We were always very busy with church jobs and our little family. Besides Arlin teaching seminary and milking cows on the weekend, he was asked if he would also like to be a school bus driver. So, he would get up early in the mornings and go to Newdale, pick up all the students in that area and head back to Sugar City in time for school to start. Then after school he would take them all back home. He loved that job and really got to know all the kids and where they lived. He also drove the sports teams to their games, and he loved that. So, you can see I was home alone much of the time trying to raise our family. Arlin was a good hard worker and loved to be around people. They all loved him as well, with his humor and all the tricks he played on everyone. His seminary classroom was above the school cafeteria, and he came home almost every day smelling like an onion. I guess that is one of the reasons he dislikes them to this day.
Lisa Ann Bartschi |
On May 8th, 1964, our Lisa Ann was born weighing 8 lbs, 8 oz. (This was the only birth date and weight Arlin could remember, because it was all eights!) I got to bring her home from the hospital on Mother’s Day. What a special Mother’s Day present. She was a darling baby with lots of black curly hair. I was so thrilled to have a baby girl, especially with all that hair that I could play with. She was a thrill for all of us, and the boys really enjoyed their new baby sister. We still lived in the house on the dairy farm. When she started to move around, I had her upstairs in her little walker and told the boys to watch her while I ran downstairs for something. The next thing I heard was her crashing down the stairs, walker and all. They were steep stairs and plenty of them, but she landed at the bottom right side up and still in one piece. We were so lucky she didn’t get hurt, just crying and scared, and it scared all the rest of us as well. Our Heavenly Father was watching over her that day.
In June we had to go to summer school in Provo for six weeks as one of Arlin’s Seminary requirements. We stayed in the girls’ dorm up on the second floor that summer. Arlin and I were busy unpacking the car, coming up the stairs with an arm load of things, only to find our two sweet country boys peeing out over the deck trying to see who had the longest aim. Needless to say, we had to teach them a few things about city life.

• **Given data**:
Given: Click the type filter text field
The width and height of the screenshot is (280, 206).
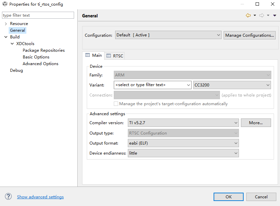Looking at the screenshot, I should 38,15.
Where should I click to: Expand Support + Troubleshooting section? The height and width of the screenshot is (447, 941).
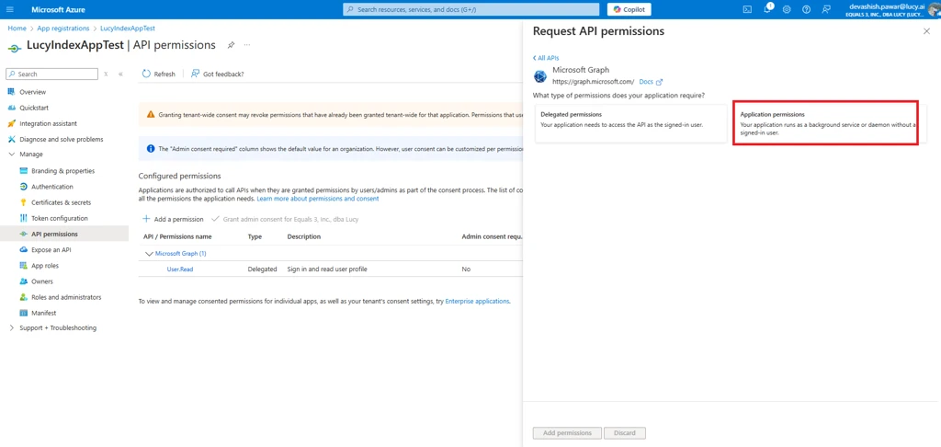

• **Exercise**:
Reproduce word for word the part of the family memoir above starting with "In June we had" and going on through "about city life.".

• **Output for this exercise**:
In June we had to go to summer school in Provo for six weeks as one of Arlin’s Seminary requirements. We stayed in the girls’ dorm up on the second floor that summer. Arlin and I were busy unpacking the car, coming up the stairs with an arm load of things, only to find our two sweet country boys peeing out over the deck trying to see who had the longest aim. Needless to say, we had to teach them a few things about city life.